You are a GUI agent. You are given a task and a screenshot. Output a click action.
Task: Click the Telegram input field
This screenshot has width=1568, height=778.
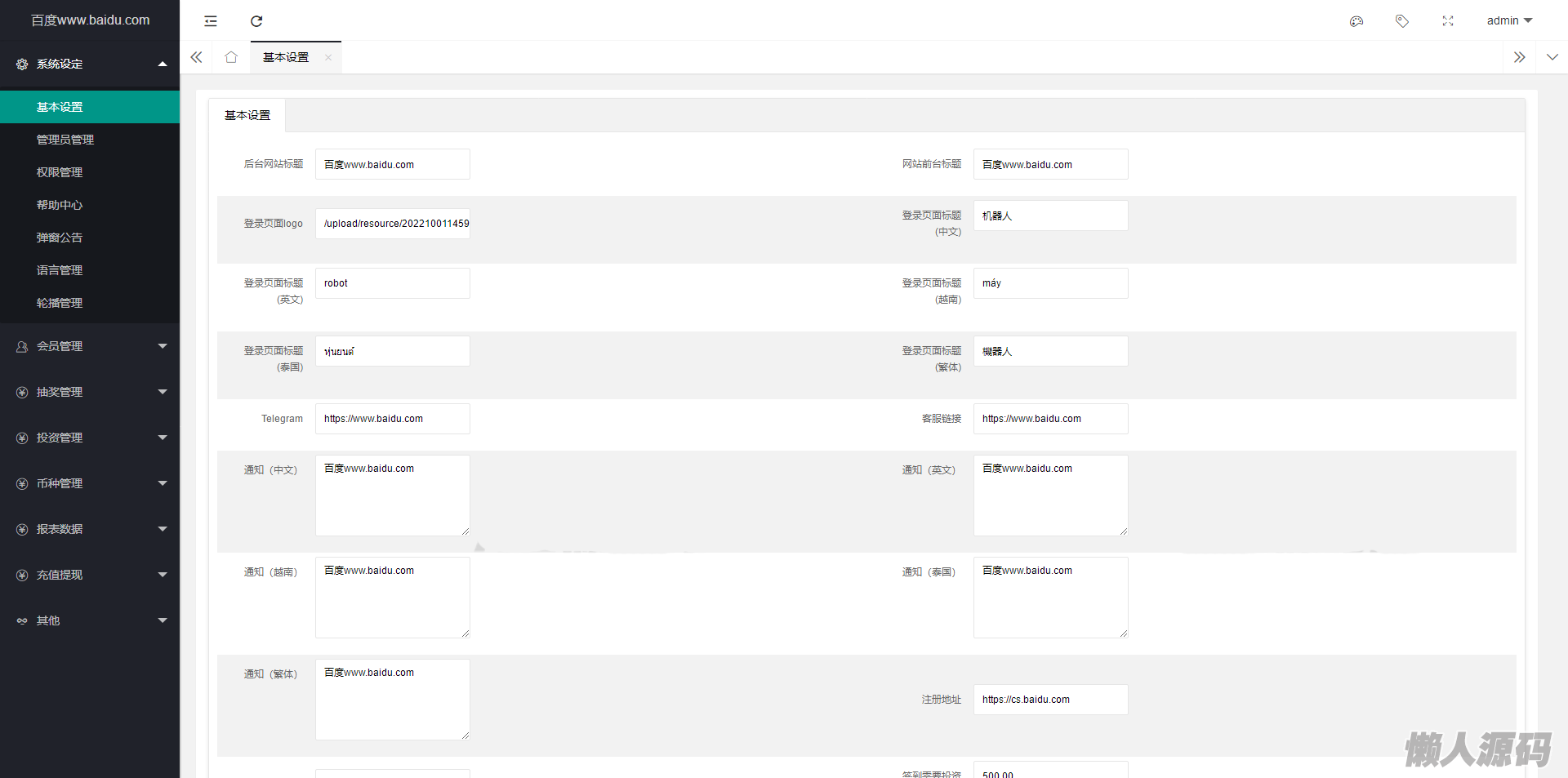(x=392, y=419)
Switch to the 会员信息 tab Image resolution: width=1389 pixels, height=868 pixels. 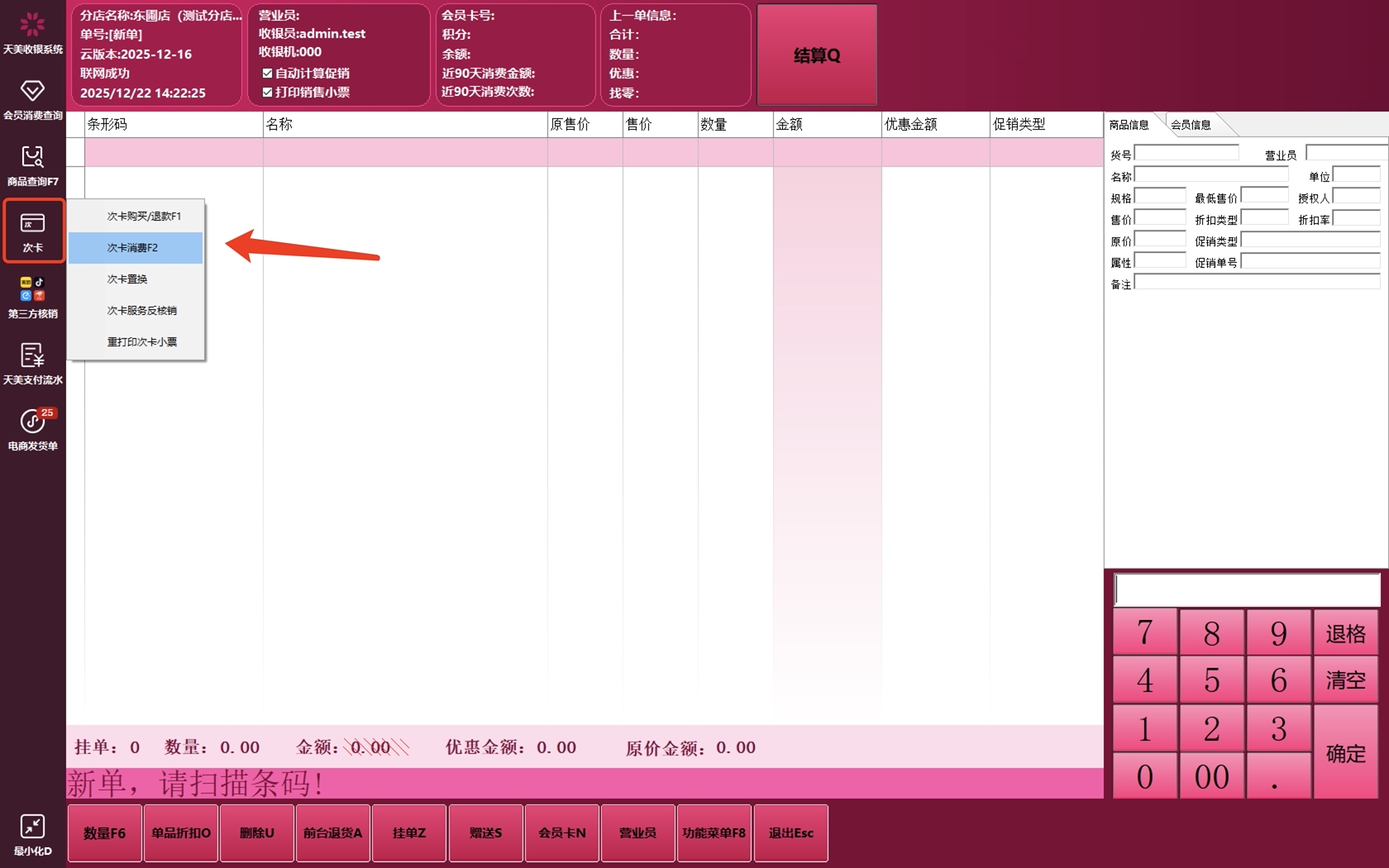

◇ ◇ ◇ ◇ ◇

** Activity **
Every line above should be output exactly, except for the pictures.

** Reply to the exercise **
You are a GUI agent. You are given a task and a screenshot. Output a click action.
Task: Click the Telegram input field
This screenshot has width=1568, height=778.
(x=392, y=419)
Switch to the 会员信息 tab Image resolution: width=1389 pixels, height=868 pixels. 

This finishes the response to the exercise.